INSTRUCCIÓN A
Indica si cada afirmación coincide con el bloque de texto que sigue: (i) Denis de Rougemont nació en Suiza; (ii) Amor y Occidente fue escrita en los años cincuenta; (iii) el bloque de texto presenta Amor y Occidente como una obra sin errores. Responde sí o no a cada una y cita las palabras decisivas del bloque de texto.

BLOQUE DE TEXTO

┄┄┄┄┄┄┄┄┄┄

El marido procura no escuchar los reproches de la esposa mientras ve, cahuama en mano, cómo México falla el primer penal en la final de Alemania 2006. ¿A dónde se fue el joven pasional de hace diez años, que me regalaba flores a diario y me decía que yo era su vida, me deseaba, y me hacía sentir plena y realizada? Este joven, con playera rota y barba de una semana, se apasiona por el futbol. O por la política, o por el cine, o por los libros, o –el peor pero más frecuente de los casos– por otra mujer. Los roles pueden invertirse, por supuesto, pero no soy de los hombres que se piensan capaces de ponerse en los zapatos del otro género, del Otro.
Las escenas aludidas son clichés, triviales y demasiado cotidianas. Sin embargo, disfrazan mecanismos psicológicos trascendentales y casi místicos. Denis de Rougemont, suizo de nacimiento y uno de los centenarios de este año, se dio cuenta en los años treinta del siglo pasado y escribió Amor y Occidente. Es una obra de juventud, con errores y descuidos, que no refleja los intereses vitales de su autor dirigidos sobre todo hacia la unidad europea, la creación de una sociedad pacífica y pensadora, la búsqueda de una convivencia armoniosa entre Occidente y Oriente. Aun así: Amor y Occidente es el clásico, la gran obra de Denis de Rougemont.

┄┄┄┄┄┄┄┄┄┄

Entradas sobre dónde aparecen los elementos
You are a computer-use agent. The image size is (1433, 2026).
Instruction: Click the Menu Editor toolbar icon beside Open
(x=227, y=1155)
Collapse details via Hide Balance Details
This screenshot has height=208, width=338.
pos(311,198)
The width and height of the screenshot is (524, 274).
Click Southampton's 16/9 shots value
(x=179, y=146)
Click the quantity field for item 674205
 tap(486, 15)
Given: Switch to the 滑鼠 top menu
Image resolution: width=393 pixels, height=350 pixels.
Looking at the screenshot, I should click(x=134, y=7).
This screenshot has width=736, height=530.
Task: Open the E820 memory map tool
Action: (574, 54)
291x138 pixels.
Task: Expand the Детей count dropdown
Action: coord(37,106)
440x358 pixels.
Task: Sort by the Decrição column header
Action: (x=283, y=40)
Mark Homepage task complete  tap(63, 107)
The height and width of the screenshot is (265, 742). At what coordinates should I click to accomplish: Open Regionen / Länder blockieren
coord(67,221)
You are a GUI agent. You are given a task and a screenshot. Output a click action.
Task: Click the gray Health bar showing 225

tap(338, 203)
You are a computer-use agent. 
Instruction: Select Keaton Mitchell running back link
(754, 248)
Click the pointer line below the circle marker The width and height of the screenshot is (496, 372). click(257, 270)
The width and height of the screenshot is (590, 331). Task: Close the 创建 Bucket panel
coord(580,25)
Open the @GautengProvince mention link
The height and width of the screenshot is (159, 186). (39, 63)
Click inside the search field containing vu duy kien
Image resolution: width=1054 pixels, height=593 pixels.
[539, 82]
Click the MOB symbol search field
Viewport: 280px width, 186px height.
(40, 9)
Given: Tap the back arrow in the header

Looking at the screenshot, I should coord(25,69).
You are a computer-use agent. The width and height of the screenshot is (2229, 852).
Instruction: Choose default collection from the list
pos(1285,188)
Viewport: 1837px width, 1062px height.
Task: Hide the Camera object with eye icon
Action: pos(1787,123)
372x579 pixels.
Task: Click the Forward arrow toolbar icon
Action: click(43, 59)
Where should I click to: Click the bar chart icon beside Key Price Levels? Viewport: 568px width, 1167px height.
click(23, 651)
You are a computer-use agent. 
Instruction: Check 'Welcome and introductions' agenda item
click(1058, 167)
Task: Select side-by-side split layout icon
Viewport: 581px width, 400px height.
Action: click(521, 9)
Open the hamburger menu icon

┄┄┄┄┄┄┄┄┄┄

INSTRUCCIÓN B
Actualiza las entradas, todo desde la línea que contiene "Click the pointer" hasta el final de las entradas, cambiando "hamburger menu" por "navigation menu" sin tocar nada más. Reproduce solo esas líneas.

RESPUESTA COMPLETA A
(i) Sí: "suizo de nacimiento".
(ii) No: "se dio cuenta en los años treinta del siglo pasado y escribió Amor y Occidente".
(iii) No: "Es una obra de juventud, con errores y descuidos".

RESPUESTA COMPLETA B
Click the pointer line below the circle marker The width and height of the screenshot is (496, 372). click(257, 270)
The width and height of the screenshot is (590, 331). Task: Close the 创建 Bucket panel
coord(580,25)
Open the @GautengProvince mention link
The height and width of the screenshot is (159, 186). (39, 63)
Click inside the search field containing vu duy kien
Image resolution: width=1054 pixels, height=593 pixels.
[539, 82]
Click the MOB symbol search field
Viewport: 280px width, 186px height.
(40, 9)
Given: Tap the back arrow in the header

Looking at the screenshot, I should coord(25,69).
You are a computer-use agent. The width and height of the screenshot is (2229, 852).
Instruction: Choose default collection from the list
pos(1285,188)
Viewport: 1837px width, 1062px height.
Task: Hide the Camera object with eye icon
Action: pos(1787,123)
372x579 pixels.
Task: Click the Forward arrow toolbar icon
Action: click(43, 59)
Where should I click to: Click the bar chart icon beside Key Price Levels? Viewport: 568px width, 1167px height.
click(23, 651)
You are a computer-use agent. 
Instruction: Check 'Welcome and introductions' agenda item
click(1058, 167)
Task: Select side-by-side split layout icon
Viewport: 581px width, 400px height.
Action: click(521, 9)
Open the navigation menu icon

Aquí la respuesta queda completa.